The first is faithful in service and the second is faithful in loyalty. I do not want my disciples to believe that it is OK to give up being faithful in service in favor of being loyal. We do not give up one to be the other.

I see within churches a tendency for service to wax cold. I cannot help but wonder just how much of that attitude comes from becoming too familiar with our Lord. Yes we need to draw closer to our Lord but at what point does friendship take on an air of disrespect?

A tiger will turn on you and bite you because that is his nature. Jesus will not, because that is His nature. What He will do however is stop asking His friends to do important works because they haven’t been faithful in service.

Luke 19:17 And he said unto him, Well, thou good servant: because thou hast been faithful in a very little, have thou authority over ten cities.

Men rejoice in being called good and being given authority.

I hate thinking I have been faithful in very little.

The Tabernacle

Revelation 21:3 And I heard a great voice out of heaven saying, Behold, the tabernacle of God is with men, and he will dwell with them, and they shall be his people, and God himself shall be with them, and be their God.

John the revelator wrote this thousands of years ago. So much of what we read in Revelations sounds like a future state. Here we are so far removed from that writing, in a future state. Is this still in our future or is this the here and now?

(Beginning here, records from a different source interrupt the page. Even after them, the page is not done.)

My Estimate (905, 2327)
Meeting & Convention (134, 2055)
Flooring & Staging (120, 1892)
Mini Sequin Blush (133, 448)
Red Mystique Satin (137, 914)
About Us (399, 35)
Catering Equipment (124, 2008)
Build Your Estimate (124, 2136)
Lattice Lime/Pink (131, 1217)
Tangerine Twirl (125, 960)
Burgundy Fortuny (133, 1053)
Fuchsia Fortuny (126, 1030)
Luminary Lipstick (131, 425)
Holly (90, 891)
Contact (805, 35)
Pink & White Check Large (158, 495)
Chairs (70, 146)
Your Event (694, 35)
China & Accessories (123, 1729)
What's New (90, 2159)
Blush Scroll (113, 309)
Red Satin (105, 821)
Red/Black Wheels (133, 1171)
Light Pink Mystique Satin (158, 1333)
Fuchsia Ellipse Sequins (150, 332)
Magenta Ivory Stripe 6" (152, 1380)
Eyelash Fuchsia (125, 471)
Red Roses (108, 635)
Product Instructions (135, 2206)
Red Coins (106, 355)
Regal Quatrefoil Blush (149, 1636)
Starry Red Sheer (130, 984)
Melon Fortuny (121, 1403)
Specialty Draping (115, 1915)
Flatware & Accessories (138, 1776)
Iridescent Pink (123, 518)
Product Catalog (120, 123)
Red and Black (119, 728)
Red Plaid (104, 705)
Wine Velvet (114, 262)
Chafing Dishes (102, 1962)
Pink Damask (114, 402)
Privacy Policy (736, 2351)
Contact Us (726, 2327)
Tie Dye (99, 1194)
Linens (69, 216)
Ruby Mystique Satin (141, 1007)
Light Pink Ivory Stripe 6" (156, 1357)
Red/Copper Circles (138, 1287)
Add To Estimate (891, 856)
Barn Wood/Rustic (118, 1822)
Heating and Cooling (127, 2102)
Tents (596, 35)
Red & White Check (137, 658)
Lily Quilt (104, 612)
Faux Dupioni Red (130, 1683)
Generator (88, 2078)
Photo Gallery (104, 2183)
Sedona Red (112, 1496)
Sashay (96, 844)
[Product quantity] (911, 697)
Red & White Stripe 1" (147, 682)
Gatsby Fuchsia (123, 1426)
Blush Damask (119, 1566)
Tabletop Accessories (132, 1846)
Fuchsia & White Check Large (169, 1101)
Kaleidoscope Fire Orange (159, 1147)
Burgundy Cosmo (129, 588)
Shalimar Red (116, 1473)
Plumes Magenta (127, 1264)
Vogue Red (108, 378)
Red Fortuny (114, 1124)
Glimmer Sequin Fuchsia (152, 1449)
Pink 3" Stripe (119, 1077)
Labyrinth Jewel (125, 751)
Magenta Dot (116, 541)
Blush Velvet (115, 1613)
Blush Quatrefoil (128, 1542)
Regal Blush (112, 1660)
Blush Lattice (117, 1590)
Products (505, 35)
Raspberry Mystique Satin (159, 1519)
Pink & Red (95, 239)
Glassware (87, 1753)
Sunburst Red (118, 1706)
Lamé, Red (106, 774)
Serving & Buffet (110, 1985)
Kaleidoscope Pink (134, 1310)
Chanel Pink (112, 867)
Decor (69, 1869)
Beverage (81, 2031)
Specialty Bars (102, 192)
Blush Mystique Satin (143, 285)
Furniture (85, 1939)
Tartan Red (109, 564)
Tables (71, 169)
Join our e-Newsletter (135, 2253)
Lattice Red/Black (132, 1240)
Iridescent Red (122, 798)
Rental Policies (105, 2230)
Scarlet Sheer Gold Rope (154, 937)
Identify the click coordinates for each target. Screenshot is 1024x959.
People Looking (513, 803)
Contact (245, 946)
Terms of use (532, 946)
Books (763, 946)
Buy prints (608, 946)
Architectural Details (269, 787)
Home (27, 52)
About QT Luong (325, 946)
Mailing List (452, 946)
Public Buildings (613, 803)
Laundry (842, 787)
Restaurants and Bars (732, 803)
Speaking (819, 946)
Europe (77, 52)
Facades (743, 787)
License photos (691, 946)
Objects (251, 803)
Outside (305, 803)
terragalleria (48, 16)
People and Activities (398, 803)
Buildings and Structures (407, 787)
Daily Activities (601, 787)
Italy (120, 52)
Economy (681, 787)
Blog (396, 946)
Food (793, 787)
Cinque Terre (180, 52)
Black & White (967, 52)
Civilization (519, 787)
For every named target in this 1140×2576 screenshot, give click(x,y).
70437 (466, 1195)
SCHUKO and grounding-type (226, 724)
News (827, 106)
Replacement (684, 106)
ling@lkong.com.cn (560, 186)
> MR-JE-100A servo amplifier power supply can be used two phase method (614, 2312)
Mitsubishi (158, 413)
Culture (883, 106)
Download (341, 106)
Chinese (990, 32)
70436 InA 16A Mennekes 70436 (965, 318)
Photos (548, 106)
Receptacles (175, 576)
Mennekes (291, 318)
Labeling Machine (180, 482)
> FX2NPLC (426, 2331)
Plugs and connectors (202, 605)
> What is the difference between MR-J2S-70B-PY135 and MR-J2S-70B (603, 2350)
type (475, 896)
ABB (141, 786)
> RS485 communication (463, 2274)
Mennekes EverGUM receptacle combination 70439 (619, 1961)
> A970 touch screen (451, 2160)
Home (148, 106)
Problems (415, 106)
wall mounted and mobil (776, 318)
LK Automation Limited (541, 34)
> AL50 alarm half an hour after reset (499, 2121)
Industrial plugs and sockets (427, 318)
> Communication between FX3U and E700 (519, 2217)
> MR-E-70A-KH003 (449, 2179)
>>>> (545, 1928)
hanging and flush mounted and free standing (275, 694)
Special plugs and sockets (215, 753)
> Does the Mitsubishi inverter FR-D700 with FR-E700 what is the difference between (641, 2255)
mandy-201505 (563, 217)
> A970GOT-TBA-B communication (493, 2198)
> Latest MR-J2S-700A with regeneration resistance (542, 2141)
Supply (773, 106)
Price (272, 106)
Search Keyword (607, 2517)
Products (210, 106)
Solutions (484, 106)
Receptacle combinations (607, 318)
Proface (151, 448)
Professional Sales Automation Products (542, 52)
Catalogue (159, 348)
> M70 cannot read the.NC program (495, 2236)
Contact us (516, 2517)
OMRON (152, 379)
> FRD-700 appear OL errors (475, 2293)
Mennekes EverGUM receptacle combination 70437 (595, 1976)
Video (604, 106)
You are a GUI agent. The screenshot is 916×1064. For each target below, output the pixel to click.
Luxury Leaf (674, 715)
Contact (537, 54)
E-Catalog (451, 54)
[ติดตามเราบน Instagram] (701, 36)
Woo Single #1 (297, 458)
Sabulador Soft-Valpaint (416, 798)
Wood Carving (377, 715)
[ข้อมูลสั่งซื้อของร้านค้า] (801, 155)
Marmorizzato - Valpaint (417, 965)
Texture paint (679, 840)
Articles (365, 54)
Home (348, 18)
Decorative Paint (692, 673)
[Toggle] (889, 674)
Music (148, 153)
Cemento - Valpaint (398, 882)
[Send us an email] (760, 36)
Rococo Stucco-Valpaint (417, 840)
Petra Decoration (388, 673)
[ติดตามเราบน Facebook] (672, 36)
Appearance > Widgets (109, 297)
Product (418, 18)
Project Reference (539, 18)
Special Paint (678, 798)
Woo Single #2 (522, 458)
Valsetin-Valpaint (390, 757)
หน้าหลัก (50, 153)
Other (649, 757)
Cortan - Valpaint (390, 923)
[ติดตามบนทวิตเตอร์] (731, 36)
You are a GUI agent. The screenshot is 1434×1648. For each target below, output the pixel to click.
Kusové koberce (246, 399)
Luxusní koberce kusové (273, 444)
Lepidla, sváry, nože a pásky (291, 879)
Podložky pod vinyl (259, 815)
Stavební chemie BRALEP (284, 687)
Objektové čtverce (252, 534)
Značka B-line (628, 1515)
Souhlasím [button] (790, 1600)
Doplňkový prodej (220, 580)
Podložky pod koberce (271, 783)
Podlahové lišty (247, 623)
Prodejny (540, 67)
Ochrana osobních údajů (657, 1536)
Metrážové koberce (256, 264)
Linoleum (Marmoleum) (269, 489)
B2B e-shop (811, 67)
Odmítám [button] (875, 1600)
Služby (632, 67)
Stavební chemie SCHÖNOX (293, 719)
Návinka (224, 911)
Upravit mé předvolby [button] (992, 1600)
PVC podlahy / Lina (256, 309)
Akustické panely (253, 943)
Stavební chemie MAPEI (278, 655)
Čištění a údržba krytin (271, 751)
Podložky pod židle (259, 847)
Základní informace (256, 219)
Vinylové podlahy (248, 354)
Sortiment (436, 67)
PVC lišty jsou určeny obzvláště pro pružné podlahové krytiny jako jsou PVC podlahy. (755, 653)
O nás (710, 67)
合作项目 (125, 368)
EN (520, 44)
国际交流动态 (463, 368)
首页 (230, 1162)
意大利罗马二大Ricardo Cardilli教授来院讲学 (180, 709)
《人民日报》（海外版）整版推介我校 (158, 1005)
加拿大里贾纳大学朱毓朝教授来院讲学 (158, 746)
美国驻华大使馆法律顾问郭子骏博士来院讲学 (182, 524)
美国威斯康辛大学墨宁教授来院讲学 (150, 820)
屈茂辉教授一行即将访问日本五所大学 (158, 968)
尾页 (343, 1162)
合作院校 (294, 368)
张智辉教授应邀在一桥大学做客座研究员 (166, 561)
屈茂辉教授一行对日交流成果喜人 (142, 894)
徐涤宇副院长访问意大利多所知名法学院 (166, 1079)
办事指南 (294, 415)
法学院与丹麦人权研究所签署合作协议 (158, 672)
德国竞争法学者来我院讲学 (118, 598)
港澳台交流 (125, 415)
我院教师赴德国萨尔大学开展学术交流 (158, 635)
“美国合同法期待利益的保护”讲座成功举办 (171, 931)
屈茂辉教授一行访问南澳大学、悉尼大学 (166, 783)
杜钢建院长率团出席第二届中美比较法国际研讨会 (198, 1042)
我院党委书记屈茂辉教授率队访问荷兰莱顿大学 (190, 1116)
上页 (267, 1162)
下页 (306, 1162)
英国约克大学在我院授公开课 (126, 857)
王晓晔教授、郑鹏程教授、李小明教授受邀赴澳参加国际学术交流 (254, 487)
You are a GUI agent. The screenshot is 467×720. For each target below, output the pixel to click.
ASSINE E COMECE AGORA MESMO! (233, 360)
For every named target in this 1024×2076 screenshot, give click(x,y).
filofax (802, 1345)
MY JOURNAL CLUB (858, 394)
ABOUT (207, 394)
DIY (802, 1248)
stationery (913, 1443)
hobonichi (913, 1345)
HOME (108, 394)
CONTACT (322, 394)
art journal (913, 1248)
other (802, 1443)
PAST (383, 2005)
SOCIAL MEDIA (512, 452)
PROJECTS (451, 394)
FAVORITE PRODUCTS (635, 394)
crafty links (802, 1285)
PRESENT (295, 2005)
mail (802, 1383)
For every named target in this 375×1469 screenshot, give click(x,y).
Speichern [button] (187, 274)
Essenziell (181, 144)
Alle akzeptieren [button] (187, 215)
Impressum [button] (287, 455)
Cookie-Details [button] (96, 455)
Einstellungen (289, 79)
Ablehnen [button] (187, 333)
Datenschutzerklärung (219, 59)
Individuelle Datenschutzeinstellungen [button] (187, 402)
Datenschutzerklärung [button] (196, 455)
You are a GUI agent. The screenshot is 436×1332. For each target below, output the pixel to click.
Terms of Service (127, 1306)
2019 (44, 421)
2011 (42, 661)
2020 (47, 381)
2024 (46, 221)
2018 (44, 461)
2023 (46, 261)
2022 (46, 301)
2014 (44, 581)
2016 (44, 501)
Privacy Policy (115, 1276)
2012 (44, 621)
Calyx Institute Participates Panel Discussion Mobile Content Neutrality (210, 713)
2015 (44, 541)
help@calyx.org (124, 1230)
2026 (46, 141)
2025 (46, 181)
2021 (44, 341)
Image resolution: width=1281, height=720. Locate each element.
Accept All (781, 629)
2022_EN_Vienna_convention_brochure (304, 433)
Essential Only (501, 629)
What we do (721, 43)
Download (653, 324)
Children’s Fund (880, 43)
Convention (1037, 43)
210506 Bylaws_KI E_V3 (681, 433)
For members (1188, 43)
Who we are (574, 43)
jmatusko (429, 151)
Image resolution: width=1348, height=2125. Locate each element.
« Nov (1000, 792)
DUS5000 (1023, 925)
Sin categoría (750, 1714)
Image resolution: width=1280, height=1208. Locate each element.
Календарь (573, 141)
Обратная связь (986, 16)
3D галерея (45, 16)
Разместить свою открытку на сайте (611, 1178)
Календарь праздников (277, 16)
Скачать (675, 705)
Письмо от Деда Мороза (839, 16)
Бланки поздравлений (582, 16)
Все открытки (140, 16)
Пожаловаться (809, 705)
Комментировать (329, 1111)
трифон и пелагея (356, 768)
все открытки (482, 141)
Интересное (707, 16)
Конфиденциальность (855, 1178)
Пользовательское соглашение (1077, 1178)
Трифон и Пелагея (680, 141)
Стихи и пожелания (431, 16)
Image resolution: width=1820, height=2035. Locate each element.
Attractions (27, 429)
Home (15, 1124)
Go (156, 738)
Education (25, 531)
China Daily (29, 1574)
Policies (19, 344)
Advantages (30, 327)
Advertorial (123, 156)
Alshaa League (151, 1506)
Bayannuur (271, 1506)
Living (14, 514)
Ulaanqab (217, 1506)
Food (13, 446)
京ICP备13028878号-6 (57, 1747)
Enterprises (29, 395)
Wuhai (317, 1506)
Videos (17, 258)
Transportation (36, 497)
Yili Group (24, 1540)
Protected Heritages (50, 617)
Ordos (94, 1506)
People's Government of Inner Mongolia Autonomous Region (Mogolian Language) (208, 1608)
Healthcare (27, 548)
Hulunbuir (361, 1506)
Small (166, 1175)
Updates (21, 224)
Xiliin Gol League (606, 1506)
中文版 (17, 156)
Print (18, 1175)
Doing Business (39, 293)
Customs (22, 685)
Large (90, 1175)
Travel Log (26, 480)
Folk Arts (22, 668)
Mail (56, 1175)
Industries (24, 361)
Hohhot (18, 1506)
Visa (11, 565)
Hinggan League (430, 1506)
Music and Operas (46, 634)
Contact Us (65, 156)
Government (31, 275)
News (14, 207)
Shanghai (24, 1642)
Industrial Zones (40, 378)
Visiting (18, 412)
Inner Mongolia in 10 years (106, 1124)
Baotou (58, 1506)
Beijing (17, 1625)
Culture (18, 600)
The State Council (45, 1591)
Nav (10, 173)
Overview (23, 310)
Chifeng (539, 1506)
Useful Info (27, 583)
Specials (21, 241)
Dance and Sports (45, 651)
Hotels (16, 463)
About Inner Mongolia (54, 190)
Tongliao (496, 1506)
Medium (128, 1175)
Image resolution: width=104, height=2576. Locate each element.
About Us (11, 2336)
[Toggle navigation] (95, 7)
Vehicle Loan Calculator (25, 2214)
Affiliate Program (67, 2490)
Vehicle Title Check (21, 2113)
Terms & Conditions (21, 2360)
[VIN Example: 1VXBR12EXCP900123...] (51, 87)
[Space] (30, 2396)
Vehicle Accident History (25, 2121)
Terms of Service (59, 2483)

Early Christians had no concept of the church age. They were looking for Christ’s return to be in the realm of “I’ll be right back.” What these words in Revelations might have held a whole different meaning for them. I think they have a different meaning today just because so much time has passed.

So what is “The Tabernacle of God”?

It would take weeks to copy and relate all that is written about this subject. For the sake of simplicity I would like to forego all the details and boil it down to two essentials. The first is that the tabernacle of God is a dwelling place. The second is portability, to go with God.

The issue of creating a temple to house the Ark of the Covenant with its Mercy Seat violated the second essential, portability. I look at the temples as being a focal point rather than God Himself. The issue of going to temple to meet with God and to perform all the ordinances of service was limiting and restrictive.

Do we still do that today? Do we look at going to church as going to God? Jesus came and died so that those chains, limiting and restrictive, would be cast aside, making the Tabernacle of God portable once again.

Now when we gather we bring God with us. You are the Tabernacle of God.